Redirecting you to
Blog Post Nov 13, 2020

As Term Lengths Shorten Again, Automatic Certificate Management Is Key

Any digital certificate that authenticates the identity of a website carries risk. There is risk that its private key has been secretly stolen, or that a heretofore unknown technique will render its cryptography insecure. There is risk that the domain has changed ownership since the certificate was issued, or that an undiscovered flaw in the requesting operating system has rendered its key predictable. There could even be a massive, brute force attack against its key underway right now.

Naturally, mitigating these risks is a high priority for users, and one of the most effective methods for doing so is by shortening the certificate lifespan. For some time, 27 months was the standard term length for public-trust TLS/SSL certificates, but that length has now been cut in half.

Fortunately, recent innovations in certificate automation have made managing large numbers of certificates easier than ever for users.

Unilateral Action Precipitates a Major Shift

Late last year, the CA/Browser Forum voted on shortening TLS certificate term limits to 397 days, and although the ballot failed, the final tally included positive votes from all voting browser developers, indicating their clear preference for shorter limits. It was, therefore, not surprising when, in February 2020, Apple decided to unilaterally slash the acceptable TLS certificate term length to 398 days (thirteen months) across the Apple platform, including iOS, MacOS, iPadOS, and Apple’s many services.

Due to the power and ubiquity of the Apple platform, this decree had the de facto effect of limiting all public SSL certificates to thirteen months—after all, no business wants its website to appear unsafe on every Apple device. In June, Google announced that it would follow in Apple’s footsteps, similarly limiting certificate terms to 13 months on its browsers and devices, and in July, Mozilla joined the chorus. On September 1, 2020, those changes became official, effectively rendering one-year SSL certificates the new normal throughout the industry.

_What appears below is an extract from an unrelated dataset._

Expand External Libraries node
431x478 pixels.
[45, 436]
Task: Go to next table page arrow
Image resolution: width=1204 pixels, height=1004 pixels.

Trending Toward Stronger Security

Although businesses may be wringing their hands over the added work needed to manage their certificates on an annual basis, the fact that automation has made certificate management significantly easier almost certainly played a role in browsers’ belief that the security benefits outweigh the administrative risks. Furthermore, many browsers have been advocating for shorter certificate durations for years, so industry observers have been anticipating such a move for some time now. In fact, it wasn’t long ago that leading CAs offered SSL certificates that lasted as long as six to eight years, so the previous limit of two years already represented a major departure from prior precedent. The decision made by the major browsers to reduce the limit to a single year is just the latest in an ongoing trend of SSL certificate term length being reduced in the name of greater security.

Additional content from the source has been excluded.